Could you set down exactly the lines of the data below, starting at the one that holds "The height and" and ending at the one that holds "Click the 黄昏铭戒", both included, and only those?

───── Dataset excerpts

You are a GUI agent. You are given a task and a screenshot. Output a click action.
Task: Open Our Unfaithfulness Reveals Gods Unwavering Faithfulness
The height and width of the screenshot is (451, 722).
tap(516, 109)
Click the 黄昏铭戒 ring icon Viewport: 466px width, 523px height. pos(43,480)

──────────
───── Dataset excerpts

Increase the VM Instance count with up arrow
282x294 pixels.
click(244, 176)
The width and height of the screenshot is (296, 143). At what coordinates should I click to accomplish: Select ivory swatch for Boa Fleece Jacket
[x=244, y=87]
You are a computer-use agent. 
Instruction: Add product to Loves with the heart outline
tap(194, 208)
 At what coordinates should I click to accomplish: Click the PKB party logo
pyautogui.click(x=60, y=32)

──────────
───── Dataset excerpts

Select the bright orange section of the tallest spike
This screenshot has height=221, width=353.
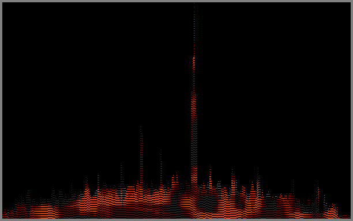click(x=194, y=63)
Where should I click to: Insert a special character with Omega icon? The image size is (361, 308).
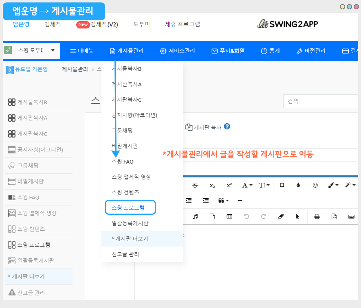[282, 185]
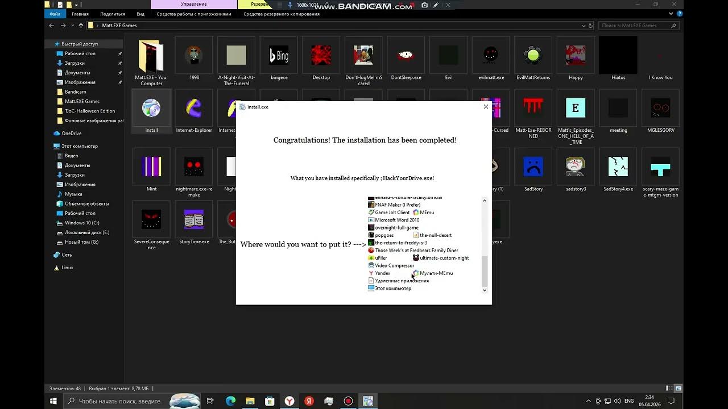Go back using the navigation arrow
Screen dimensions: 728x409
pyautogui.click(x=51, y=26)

──────────

Expected answer:
The height and width of the screenshot is (451, 722).
tap(516, 109)
Click the 黄昏铭戒 ring icon Viewport: 466px width, 523px height. pos(43,480)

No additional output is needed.